Towards the end of the last century, Alister Matthews, a young Englishman from Chichester, left his father’s home, leaving behind his parents and only sister, and boarded a ship that would take him to the Indian Ocean.

When he returned to his native village after an absence of almost forty years, Matthews had become rich, and he found his childhood home in ruins and his parents dead. His sole sister had married and emigrated to Australia.

After restoring the home, Matthews, despite his wealth, shut himself up in almost complete isolation.

Seeing him sitting every day on the cliffs with the telescope pointed towards the horizon, people began to tell a strange story: when the sailor was young, he had been shipwrecked and his raft took him to a desert island, where he was enraptured by the beauty of a mermaid, with whom he had fallen desperately in love.

After having been rescued from the desert island, Matthews remained enchanted by his love for the mermaid for the rest of his life.

One day, during a visit to the Leeds Museum, he was struck by a picture of a beautiful mermaid by the English painter Charles Napier Kennedy.
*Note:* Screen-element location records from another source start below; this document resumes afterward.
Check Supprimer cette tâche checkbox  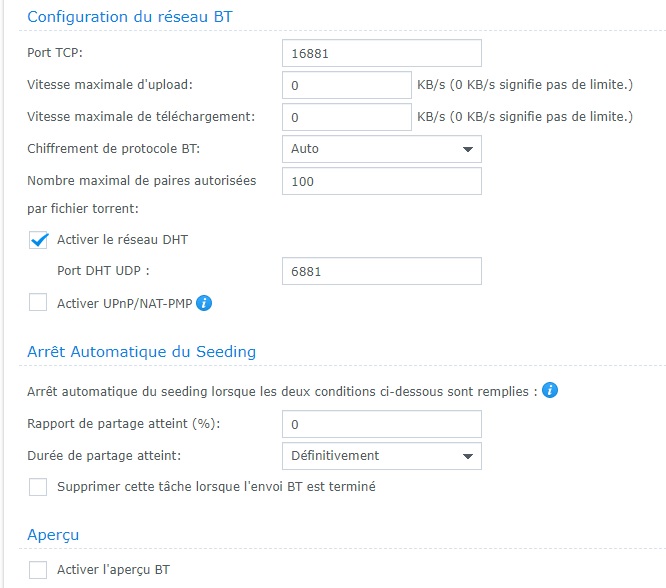pos(39,487)
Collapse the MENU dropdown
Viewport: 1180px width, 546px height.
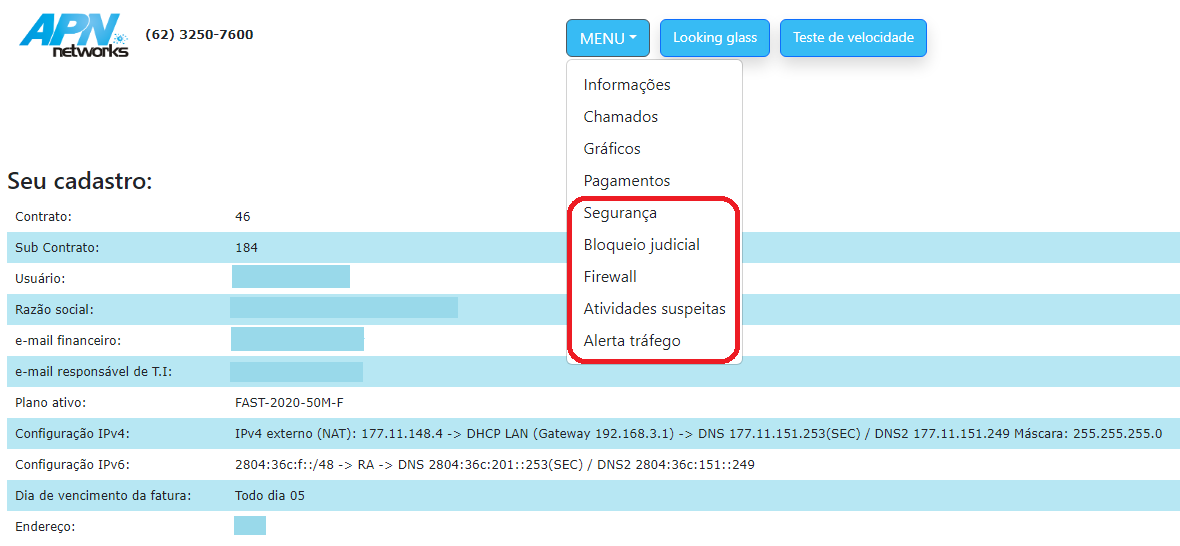point(607,38)
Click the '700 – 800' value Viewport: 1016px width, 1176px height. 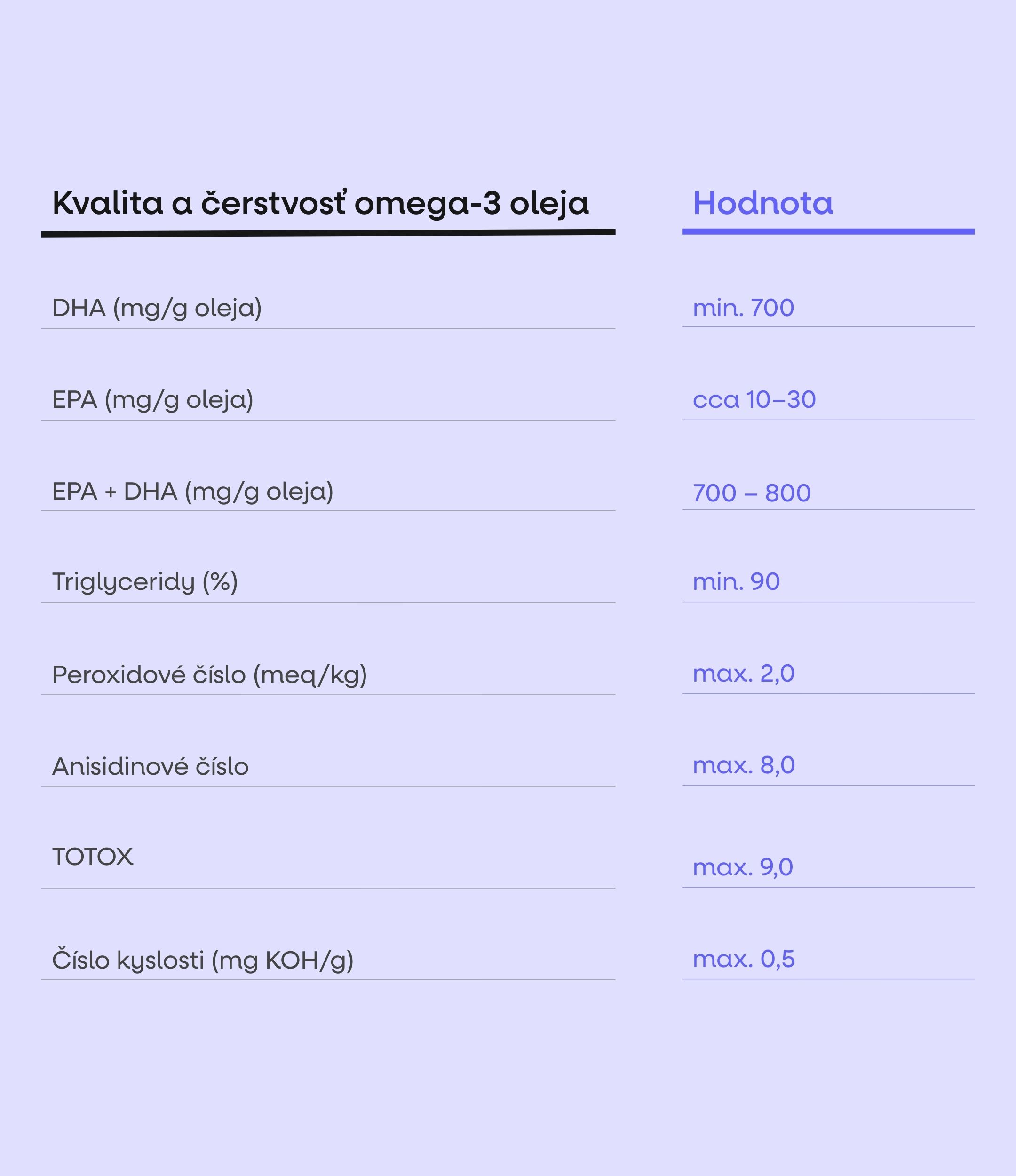pos(752,493)
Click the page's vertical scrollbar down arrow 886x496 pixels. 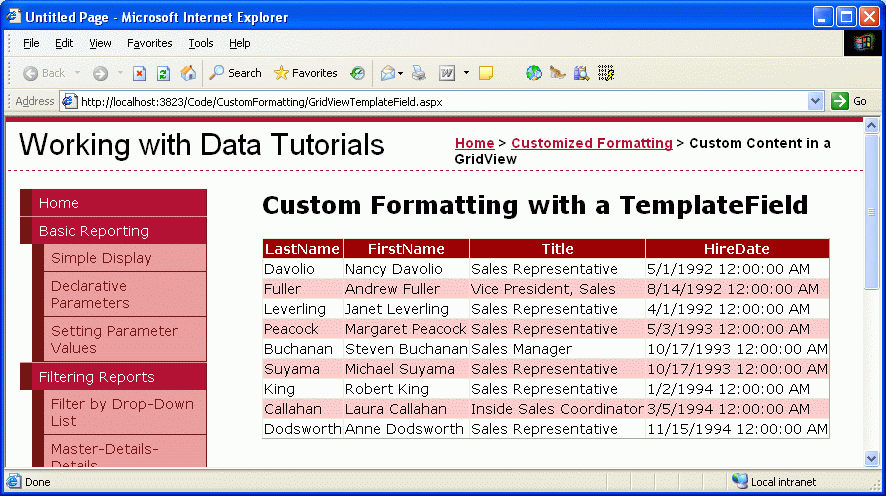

From that time on, Matthews, obsessed by his memories, returned to the museum more and more, until one day he realized that he could no longer live without that painting.

He went to the museum’s director and offered him any sum to buy the painting.

He was told that the regulations forbid this unless he could replace the mermaid with a painting by a great painter such as a Rembrandt.

Not in the least discouraged, Alister asked a London gallery to procure him a painting by Rembrandt, and he had to sell most of his assets to purchase it.

So he could spend the rest of his life, poor but happy, with his mermaid.

Upon his death, his heirs from Australia sold all his possessions, including the Mermaid, in July 1967 at a Tunbridge Wells Public Auction in Kent in England.